● **DOCUMENT SEGMENT**
--- Begin ---

Smartphones are now essential part of our life. If you see these smartphones over the last one decade, then they got bigger and more powerful over the time and to charge these phones, today a fast charging has become the new norm. There was a time when even 10W charging was considered as the fast charging. Today, even 100W chargers are readily available for smartphones.

In this article we will understand, what is fast charging and how this technology has evolved over the years.  We will also see different charging solutions or the charging technology which is provided by the different manufacturers. But before that, first of all, let’s understand the basics of battery charging. So, in the smartphones, the Li-ion or Li-polymer batteries are used. The nominal voltage of this Li-ion battery is in the range of 3.6 to 3.7V. While the maximum charging voltage varies from 4.1 V to 4.3V. The capacity of the batteries is measured in the mAh. For example, for one Li-ion battery, if the battery capacity is 4000 mAh, it means that it can provide 1A current for the 4 hours. On the other hand, if we draw 4A current from this battery then this battery will last for1 hour. But we cannot draw an indefinite amount of current from any battery. So, the maximum rate at which these batteries can be charged or discharged is measured in terms of the C-rate. For example, for some 4000 mAh battery, if the maximum discharging rate is 1C, it means that we can draw up to 4A current from the particular battery.

--- End ---

● **REQUIRED TASKS**
1. Can you condense the paragraph of the fast-charging text that begins "Smartphones are now essential part of our life" into a short bulleted list of its main facts?
2. According to the fast-charging text, what is the nominal voltage range of a Li-ion battery?
3. Could you copy the stretch of the fast-charging text from "Smartphones are now" through "available for smartphones."?

● **PROVIDED RECORDS**

--- Begin ---

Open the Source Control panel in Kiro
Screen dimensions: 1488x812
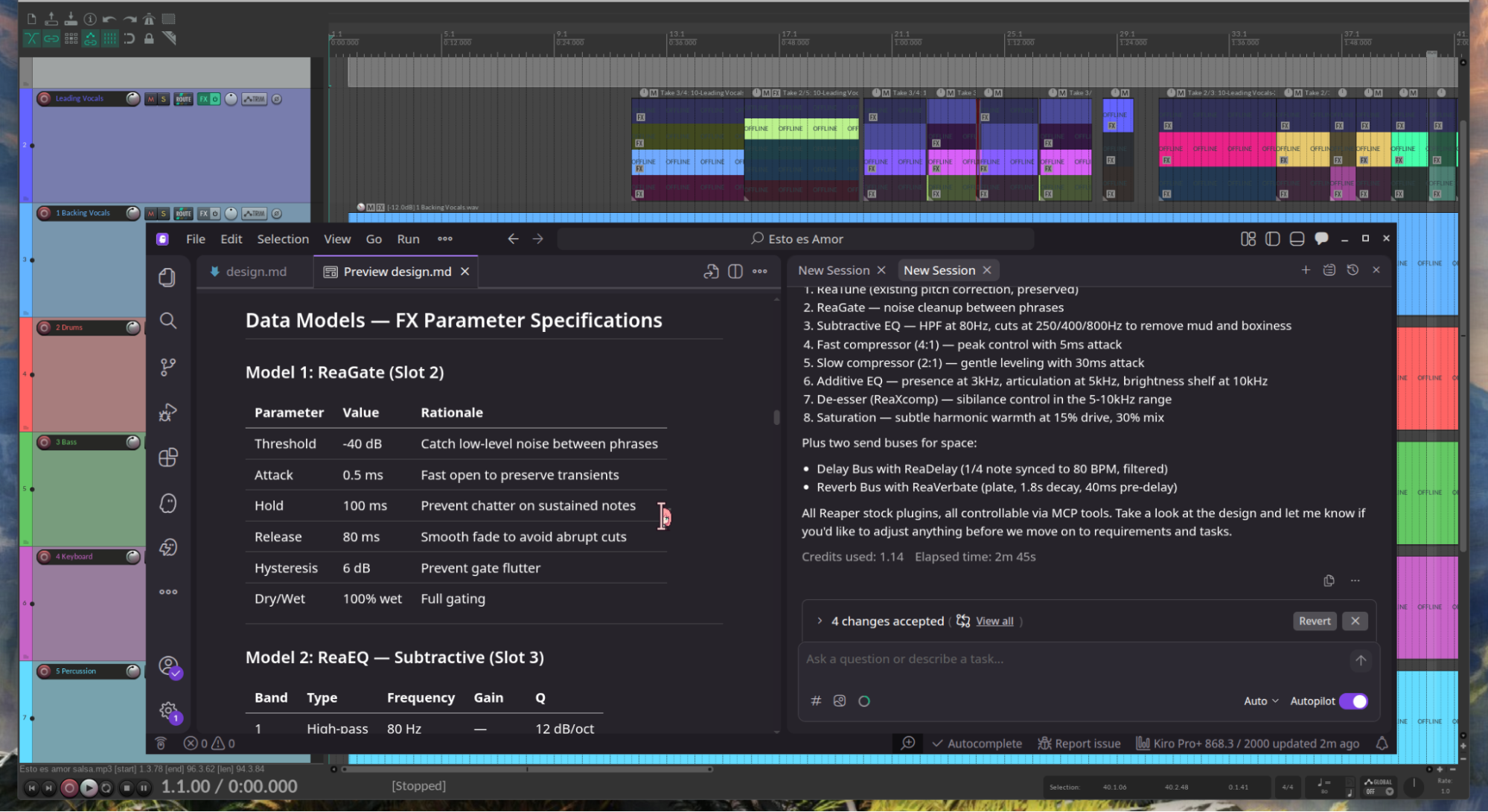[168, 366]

--- End ---
--- Begin ---

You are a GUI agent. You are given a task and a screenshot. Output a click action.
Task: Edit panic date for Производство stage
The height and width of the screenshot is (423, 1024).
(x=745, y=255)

--- End ---
--- Begin ---

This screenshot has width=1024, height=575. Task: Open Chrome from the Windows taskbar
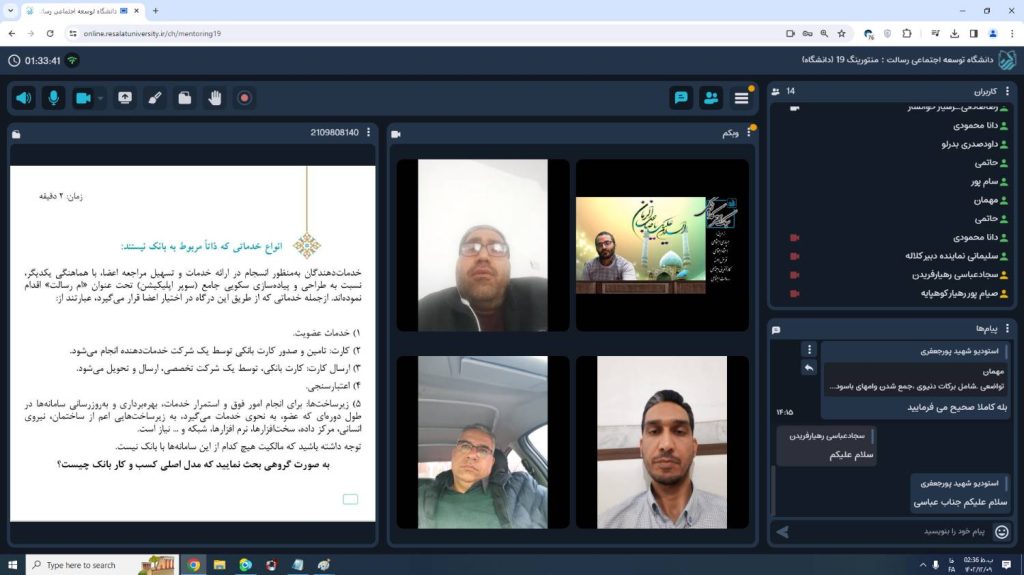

--- End ---

● **THE SOLUTIONS**
1.
- Smartphones are an essential part of life.
- Over the last decade, they have become bigger and more powerful.
- Fast charging is now the norm.
- Charging at 10W was once considered fast, but 100W chargers are now readily available.

2. 3.6 to 3.7V.

3.
Smartphones are now essential part of our life. If you see these smartphones over the last one decade, then they got bigger and more powerful over the time and to charge these phones, today a fast charging has become the new norm. There was a time when even 10W charging was considered as the fast charging. Today, even 100W chargers are readily available for smartphones.